I know The Odd Couple originated on Broadway with Walter Mathau as the lovable sportswriting slob Oscar Madison, and that old friend Matthew Perry has reprised the role this year, but the only Oscar I've ever known was Jack Klugman. There was a common dignity to Klugman, a rough-and-ready kind of familiarity, like a well-loved station wagon. His characters were always unpolished and yet reliable, comfortable in their own skins. His Oscar Madison following in that mold, a slovenly, hedonistic bachelor and sportswriter who was very much set in and happy with his lifestyle. The introduction of Tony Randall's fey, foppish Felix was a bolt of lightning into his settled existence, and the byplay between the two was an amalgam of chaste romantic comedy and the tension between brothers. Their yin and yang approach to cleanliness and behavior and style was mined for all sorts of comedy in the 1970s' TV run of The Odd Couple (and subsequent revivals).

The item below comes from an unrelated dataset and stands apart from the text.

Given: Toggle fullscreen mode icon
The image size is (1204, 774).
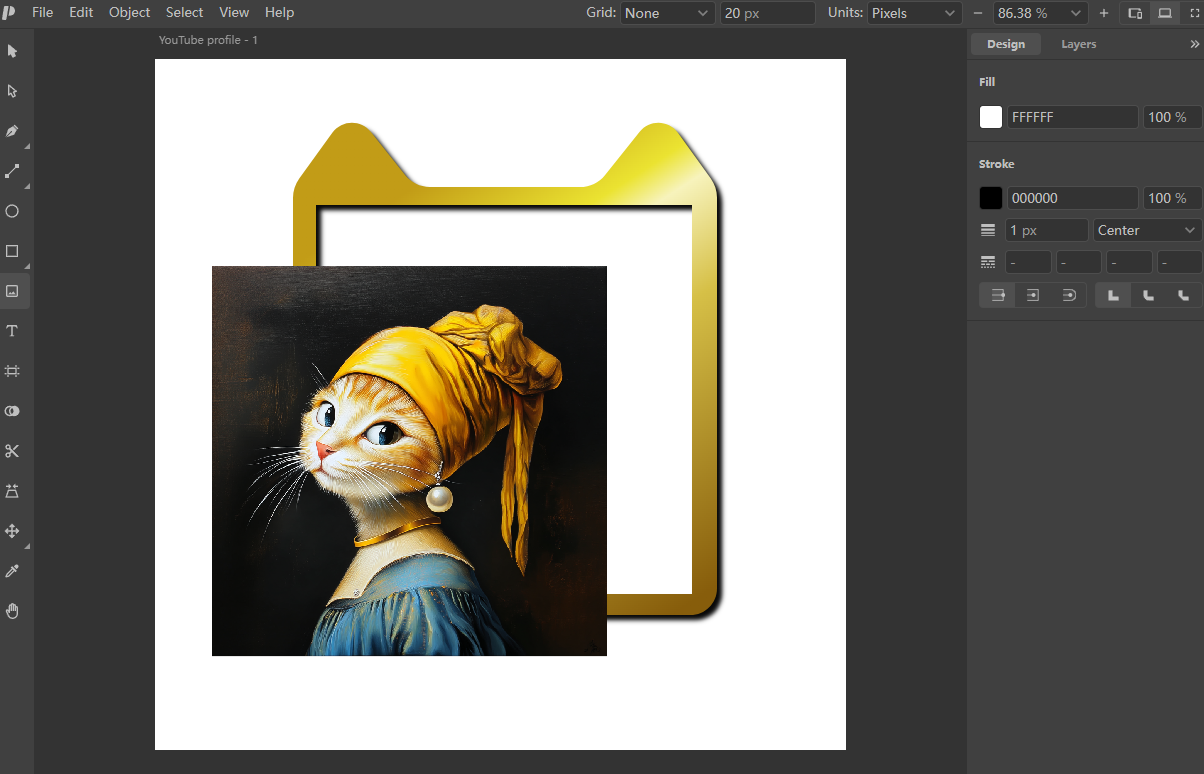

Here's the thing: all couples are odd. Every pairing of human beings is unnatural and uncomfortable, requiring compromise and sacrifice and accommodation, all things we are ill-equipped for as selfish, self-centered, self-involved creatures. We learn some of the skills to manage cohabitation as young siblings, and then with roommates in college or early adult life. I think of the four years at UNH I spent with Joel Mellin and our struggles to make the trains run on time - and we actually got along (for the most part). By the time we shack up with a lover or spouse, we've figured out at least some of how to get along with someone else who doesn't share our unshakeable beliefs about how often to change the sheets or when to take out the trash or how loud the music should be played. We take turns being Oscar and Felix, quietly (or not so quietly) debating the proper management of a household. Throw children in the mix and it's a wonder any of it works.
I'm not sure people are meant to live together. That said, we're not meant to live apart, either. Sharing space is a brutal, never-ending exercise in self-denial and respect. That's what makes it so hard. And what makes it so great.
Jack brought that same common dignity and rough and ready attitude to his character of R. Quincy M.E. as well, requiescat in pace Mr. Jack Klugman.